The people who'll help:
* Clean, declutter and neutralise colour is the mantra of Fiona McLoughlin of Private Seller (086-8274433, privateseller.ie), She charges a how-to-stage your home for sale consultation fee of €195 and works within the Greater Dublin area.
* House and Garden Presentation Services (01-2011712, houseandgarden.ie) have readied 4,000 homes for sale and offer a free no-obligation consultation on what to do with your home. In addition they will do decluttering, store your excess furniture for you and dress the house with furniture you then live with, where necessary. They will also dress beds and fit curtains and roman blinds. This service costs approximately €3,000 for a three-to-four bedroom house for a period of three months.
* 1800 Moving, formerly uPak (1800-668464, upak.ie), has a deal with Storeit (01-4299555, store-it.ie). The contents of the average three-bedroom house will take up 100 sq ft and typically cost €175 per month. Moving the contents of an average three-bedroom house takes approximately four hours and costs €360.

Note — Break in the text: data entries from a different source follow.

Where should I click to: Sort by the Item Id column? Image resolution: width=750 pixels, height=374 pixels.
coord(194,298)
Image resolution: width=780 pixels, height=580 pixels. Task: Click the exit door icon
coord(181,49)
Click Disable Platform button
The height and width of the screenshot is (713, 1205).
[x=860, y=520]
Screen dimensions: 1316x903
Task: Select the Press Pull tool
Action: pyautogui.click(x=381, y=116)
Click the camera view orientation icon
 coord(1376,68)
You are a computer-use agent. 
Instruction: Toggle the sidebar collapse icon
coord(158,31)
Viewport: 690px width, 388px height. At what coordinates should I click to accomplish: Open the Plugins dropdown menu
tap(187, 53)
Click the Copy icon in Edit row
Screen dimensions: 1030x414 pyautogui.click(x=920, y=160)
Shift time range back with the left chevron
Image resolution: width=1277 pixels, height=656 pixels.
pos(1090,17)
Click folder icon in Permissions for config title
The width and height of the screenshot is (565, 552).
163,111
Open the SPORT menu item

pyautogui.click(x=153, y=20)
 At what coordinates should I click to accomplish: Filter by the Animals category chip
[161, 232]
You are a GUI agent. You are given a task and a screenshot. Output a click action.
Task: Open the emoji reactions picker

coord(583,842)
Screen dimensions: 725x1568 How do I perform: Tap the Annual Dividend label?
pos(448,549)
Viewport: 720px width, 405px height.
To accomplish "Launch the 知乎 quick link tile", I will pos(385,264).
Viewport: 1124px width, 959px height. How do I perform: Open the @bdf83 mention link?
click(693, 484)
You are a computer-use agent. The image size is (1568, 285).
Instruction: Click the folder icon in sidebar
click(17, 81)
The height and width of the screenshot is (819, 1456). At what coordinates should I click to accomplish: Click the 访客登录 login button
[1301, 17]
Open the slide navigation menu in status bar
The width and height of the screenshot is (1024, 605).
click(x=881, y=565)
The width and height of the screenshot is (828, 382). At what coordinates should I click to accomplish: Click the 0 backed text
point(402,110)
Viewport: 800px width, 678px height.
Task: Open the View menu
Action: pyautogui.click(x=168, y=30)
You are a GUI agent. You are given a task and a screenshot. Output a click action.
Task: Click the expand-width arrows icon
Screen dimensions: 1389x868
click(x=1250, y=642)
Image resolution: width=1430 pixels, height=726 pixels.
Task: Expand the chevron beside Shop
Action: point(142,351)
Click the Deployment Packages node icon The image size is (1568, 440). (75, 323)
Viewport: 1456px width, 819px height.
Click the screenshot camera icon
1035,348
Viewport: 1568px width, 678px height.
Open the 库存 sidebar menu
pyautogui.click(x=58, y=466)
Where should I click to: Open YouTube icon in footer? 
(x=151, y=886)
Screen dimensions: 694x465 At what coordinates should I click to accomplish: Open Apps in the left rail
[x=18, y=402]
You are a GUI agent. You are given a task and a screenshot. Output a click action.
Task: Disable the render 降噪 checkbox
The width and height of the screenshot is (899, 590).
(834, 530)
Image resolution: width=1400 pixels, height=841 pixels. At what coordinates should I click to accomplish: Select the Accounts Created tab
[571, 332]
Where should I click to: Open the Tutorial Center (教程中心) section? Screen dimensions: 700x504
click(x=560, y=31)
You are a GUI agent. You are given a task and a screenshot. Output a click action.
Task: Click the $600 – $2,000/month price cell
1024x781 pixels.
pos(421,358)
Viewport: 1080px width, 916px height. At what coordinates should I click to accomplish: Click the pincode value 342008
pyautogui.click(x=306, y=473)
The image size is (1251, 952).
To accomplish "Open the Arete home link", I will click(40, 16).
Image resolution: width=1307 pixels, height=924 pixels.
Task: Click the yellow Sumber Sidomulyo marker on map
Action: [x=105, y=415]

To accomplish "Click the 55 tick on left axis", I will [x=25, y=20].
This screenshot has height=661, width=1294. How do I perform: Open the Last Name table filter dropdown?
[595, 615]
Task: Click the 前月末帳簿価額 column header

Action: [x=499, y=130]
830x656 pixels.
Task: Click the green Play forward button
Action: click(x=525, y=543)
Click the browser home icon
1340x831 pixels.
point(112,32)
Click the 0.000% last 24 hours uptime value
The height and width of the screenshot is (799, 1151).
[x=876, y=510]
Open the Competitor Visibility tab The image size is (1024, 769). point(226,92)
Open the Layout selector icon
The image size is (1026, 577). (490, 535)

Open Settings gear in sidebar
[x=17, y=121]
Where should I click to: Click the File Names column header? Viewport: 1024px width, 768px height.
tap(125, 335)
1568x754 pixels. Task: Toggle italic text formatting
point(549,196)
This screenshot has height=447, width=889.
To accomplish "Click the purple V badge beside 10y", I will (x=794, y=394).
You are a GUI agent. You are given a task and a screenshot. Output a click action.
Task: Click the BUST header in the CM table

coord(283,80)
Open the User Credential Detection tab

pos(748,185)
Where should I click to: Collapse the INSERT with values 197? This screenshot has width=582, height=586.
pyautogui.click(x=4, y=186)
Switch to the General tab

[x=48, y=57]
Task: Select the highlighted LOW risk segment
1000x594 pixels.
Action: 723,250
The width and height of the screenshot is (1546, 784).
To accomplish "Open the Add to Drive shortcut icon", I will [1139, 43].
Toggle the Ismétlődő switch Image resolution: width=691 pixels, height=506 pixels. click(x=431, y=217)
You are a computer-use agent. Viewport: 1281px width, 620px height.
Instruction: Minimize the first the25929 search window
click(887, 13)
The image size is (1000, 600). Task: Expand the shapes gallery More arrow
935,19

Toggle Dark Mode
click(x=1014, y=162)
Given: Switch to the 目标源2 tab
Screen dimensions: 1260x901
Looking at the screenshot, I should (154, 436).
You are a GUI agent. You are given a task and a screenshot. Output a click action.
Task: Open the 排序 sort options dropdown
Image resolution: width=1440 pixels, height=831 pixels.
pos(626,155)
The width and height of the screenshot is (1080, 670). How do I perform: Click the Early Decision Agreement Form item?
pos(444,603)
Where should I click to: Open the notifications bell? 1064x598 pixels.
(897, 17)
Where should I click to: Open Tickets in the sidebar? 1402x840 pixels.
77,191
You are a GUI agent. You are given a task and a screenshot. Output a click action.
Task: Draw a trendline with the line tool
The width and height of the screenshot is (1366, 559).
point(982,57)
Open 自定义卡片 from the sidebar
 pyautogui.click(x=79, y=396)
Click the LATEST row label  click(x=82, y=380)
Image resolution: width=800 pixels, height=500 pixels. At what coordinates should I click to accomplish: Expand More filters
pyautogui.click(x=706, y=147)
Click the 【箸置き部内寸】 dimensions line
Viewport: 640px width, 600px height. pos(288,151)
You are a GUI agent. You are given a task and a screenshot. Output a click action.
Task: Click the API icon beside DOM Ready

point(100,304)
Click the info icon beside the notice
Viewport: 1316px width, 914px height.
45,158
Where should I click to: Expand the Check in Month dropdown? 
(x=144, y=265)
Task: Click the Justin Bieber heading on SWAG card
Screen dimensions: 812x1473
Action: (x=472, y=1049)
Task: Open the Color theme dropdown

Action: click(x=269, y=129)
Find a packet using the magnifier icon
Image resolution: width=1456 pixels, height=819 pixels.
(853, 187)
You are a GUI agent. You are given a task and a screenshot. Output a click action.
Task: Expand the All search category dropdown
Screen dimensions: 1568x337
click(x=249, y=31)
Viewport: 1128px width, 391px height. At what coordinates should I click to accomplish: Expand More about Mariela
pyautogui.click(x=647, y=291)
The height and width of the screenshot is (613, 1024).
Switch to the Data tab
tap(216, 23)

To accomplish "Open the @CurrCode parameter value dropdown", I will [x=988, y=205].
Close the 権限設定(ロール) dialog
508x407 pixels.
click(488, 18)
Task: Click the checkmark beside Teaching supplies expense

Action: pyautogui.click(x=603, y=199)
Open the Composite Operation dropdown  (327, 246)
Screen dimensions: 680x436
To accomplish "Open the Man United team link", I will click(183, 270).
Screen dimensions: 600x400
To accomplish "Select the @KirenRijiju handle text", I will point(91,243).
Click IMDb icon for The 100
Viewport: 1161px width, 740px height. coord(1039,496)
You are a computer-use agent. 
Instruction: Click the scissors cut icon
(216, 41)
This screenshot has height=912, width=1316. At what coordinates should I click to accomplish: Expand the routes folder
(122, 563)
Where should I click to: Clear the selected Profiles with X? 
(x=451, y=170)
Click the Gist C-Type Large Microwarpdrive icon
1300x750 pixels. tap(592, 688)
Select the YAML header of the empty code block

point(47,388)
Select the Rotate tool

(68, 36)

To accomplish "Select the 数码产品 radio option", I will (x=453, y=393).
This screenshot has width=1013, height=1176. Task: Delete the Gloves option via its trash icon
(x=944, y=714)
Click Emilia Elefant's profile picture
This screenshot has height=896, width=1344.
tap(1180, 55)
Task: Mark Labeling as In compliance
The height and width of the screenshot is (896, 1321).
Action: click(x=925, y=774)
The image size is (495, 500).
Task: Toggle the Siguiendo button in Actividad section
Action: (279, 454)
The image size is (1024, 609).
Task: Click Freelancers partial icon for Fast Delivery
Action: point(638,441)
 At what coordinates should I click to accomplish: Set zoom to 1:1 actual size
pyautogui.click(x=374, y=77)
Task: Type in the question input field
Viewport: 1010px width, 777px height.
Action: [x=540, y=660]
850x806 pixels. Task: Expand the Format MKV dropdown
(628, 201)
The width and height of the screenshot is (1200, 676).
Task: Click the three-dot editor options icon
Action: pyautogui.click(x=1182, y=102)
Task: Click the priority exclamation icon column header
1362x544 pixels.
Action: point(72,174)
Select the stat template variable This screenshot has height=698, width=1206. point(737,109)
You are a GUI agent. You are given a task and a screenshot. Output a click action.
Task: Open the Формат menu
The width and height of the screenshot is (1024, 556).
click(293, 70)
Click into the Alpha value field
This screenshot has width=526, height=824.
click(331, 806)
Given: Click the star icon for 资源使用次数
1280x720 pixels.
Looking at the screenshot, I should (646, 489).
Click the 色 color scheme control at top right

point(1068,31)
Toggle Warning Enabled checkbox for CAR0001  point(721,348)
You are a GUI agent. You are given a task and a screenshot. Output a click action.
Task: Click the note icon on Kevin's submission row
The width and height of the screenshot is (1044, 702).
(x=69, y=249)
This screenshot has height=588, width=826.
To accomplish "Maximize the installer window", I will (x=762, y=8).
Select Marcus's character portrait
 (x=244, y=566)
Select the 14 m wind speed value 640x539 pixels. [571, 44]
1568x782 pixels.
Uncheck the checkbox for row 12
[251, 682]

* Want to move yourself? The company will deliver a moving pack to your door. It costs €120 and consists of 30 large double-wall boxes, strong enough to be stacked and keep breakables secure; 15 metres of bubble wrap, 300 sheets of tissue paper and three rolls of packing tape.
* A standard skip from A1 Waste (01-4664444 a1waste.ie) costs €169.
*For heavy-duty DIY jobs you'll need heavy duty tools. A-Z Hire (01-4502915 azhire.ie) will deliver tools, such as floor-sanders, steam cleaners and more on a Saturday and pick up on Monday. You pay for one day's use but get the weekend to use the tools.